New York publishing contracts are great for many things–fame, industry recognition, winning prestigious awards, meeting other famous authors, getting the attention of Hollywood–but earning money through book sales is not one of them. It used to be that authors went indie because they couldn’t get the interest of a New York house and had no other choice if they wanted to be published. Now, though, more and more authors–debut novelists and established mid-listers–are going to ebook first indie publishing because the money is simply too good to ignore.

Link to the rest at Pretentious Title and thanks to Mike for the tip.

PG says that Scalzi’s “diversification” is not his diversification as an author, but rather his publisher’s diversification in selling books through a variety of channels

Given the nature of publishing contracts and the ways publishers traditionally operate with most authors, a traditionally-published author is extremely undiversified.

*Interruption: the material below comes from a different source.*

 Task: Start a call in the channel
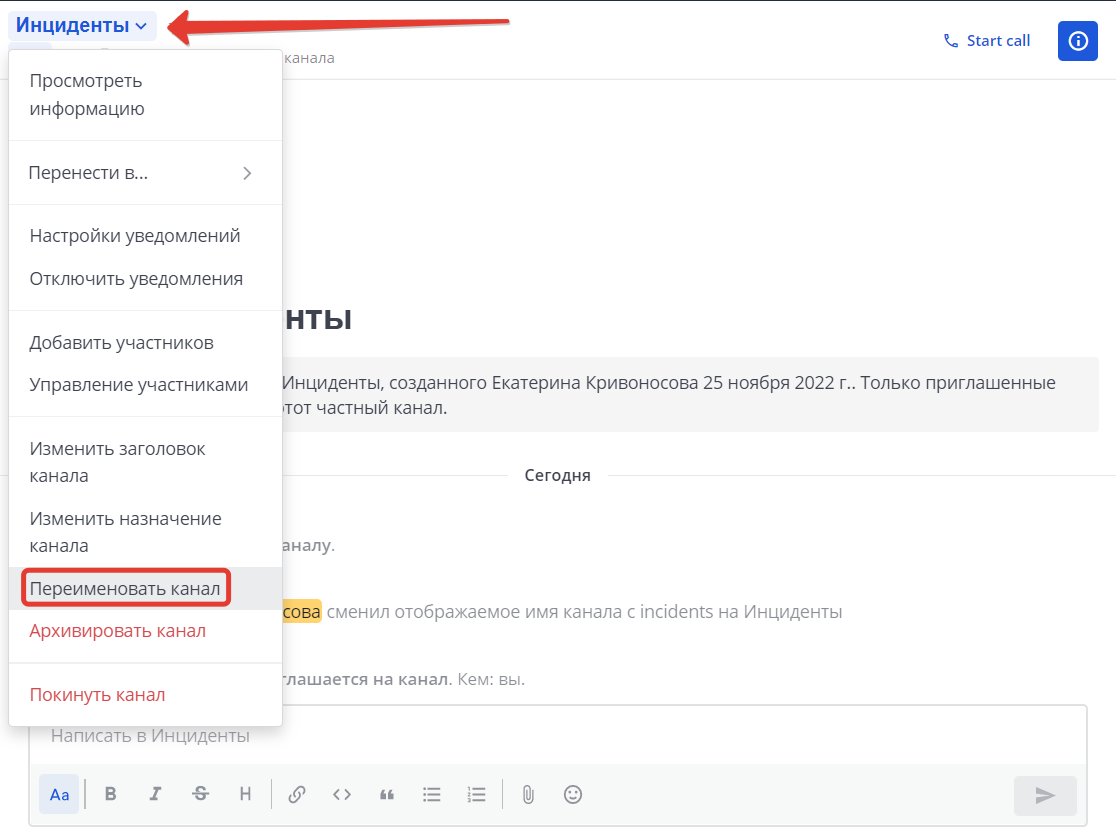[x=987, y=40]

Most of such authors deal with a single publisher, sometimes by choice and sometimes pressured to do so by noncompete provisions in their contracts.

Further, most traditionally-published authors deal personally only with a single person at their publisher – the editor responsible for acquiring the author’s books.

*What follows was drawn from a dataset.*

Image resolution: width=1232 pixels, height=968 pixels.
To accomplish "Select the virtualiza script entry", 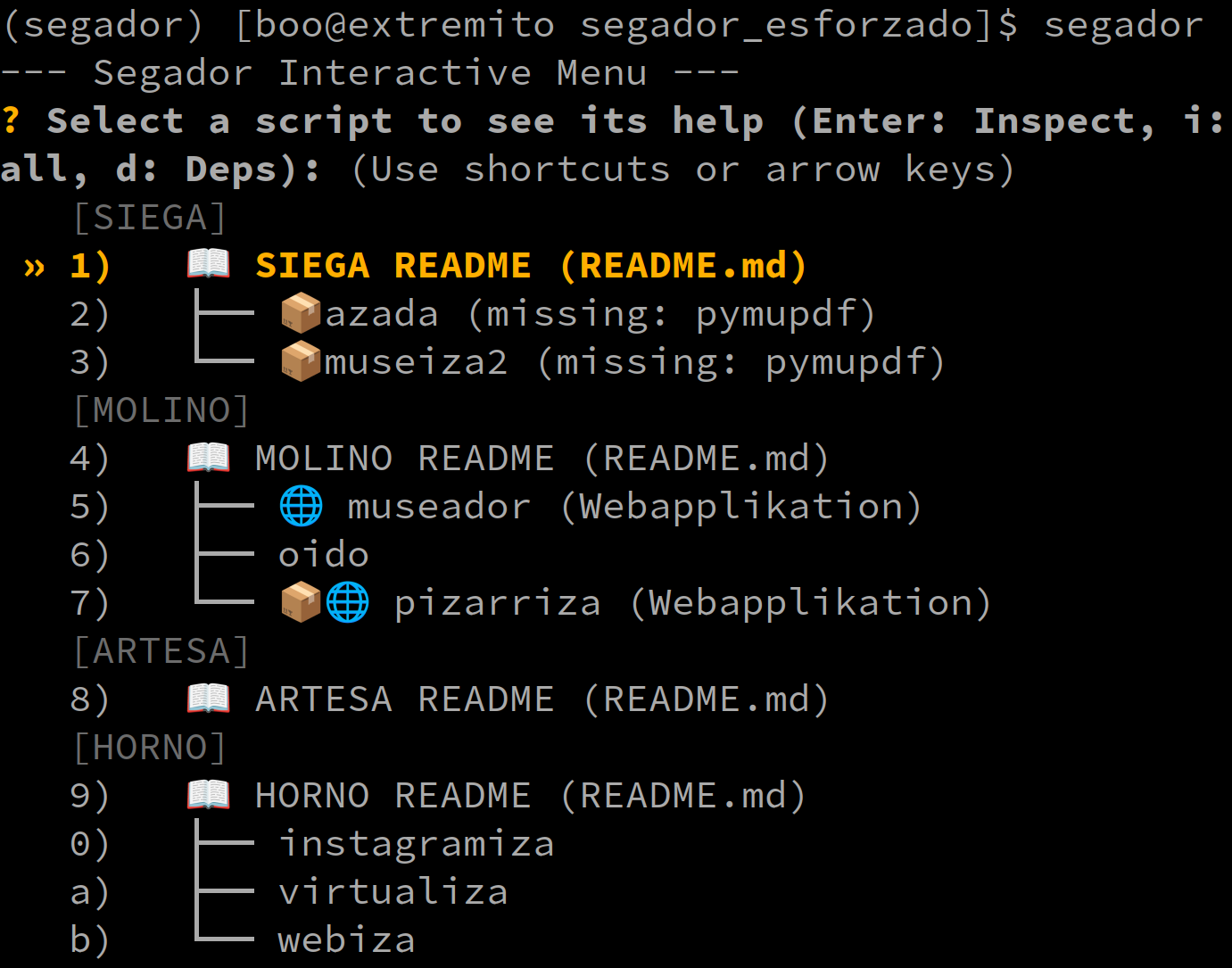I will point(393,892).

A single point of failure is a part of a system that, if it fails, stops the entire system. A system with a single point of failure is the obverse of diversification.

Traditionally-published authors are endangered by multiple points of catastrophic failure.

1. The Editor

If the editor quits or is fired, the author’s only meaningful connection with his/her publisher is gone. Theoretically, another editor will take over responsibility for the author’s books.

However, an experienced editor working for the publisher will already have a lot of other authors and books to deal with, authors and books which that editor selected. The experienced editor was almost certainly very busy with those authors and books prior to receiving new responsibilities.

At best, the author who was working with a departed editor is now a stepchild. At worst, an orphan.

Another possibility is that the author is assigned to a newly-hired editor with a fresh creative writing or world literature or anthropology or gender studies diploma.

PG will not elaborate on what may happen under these circumstances.

2. The Publisher

A second point of failure for a tradpubbed author is the publisher itself. A large publisher may be acquired by an even larger publisher. The owner of a small publisher may die or go a little nuts. Publishers go bankrupt, either officially or unofficially, on a regular basis.

The merger of a publisher may carry all its publishing contracts and their hapless authors to a different place altogether. The new big boss is in Europe somewhere and the only person who ever communicates with the author is 15 levels down from the top. And, of course, the author’s editor got kicked upstairs or was fired.

3. The Agent

If all of the author’s royalties flow through an agent’s bank account and cocaine enters an agent’s life, the author’s books may still be selling, but the author’s rewards are going up the agent’s nose.

You can substitute any number of words for cocaine and reach the same result.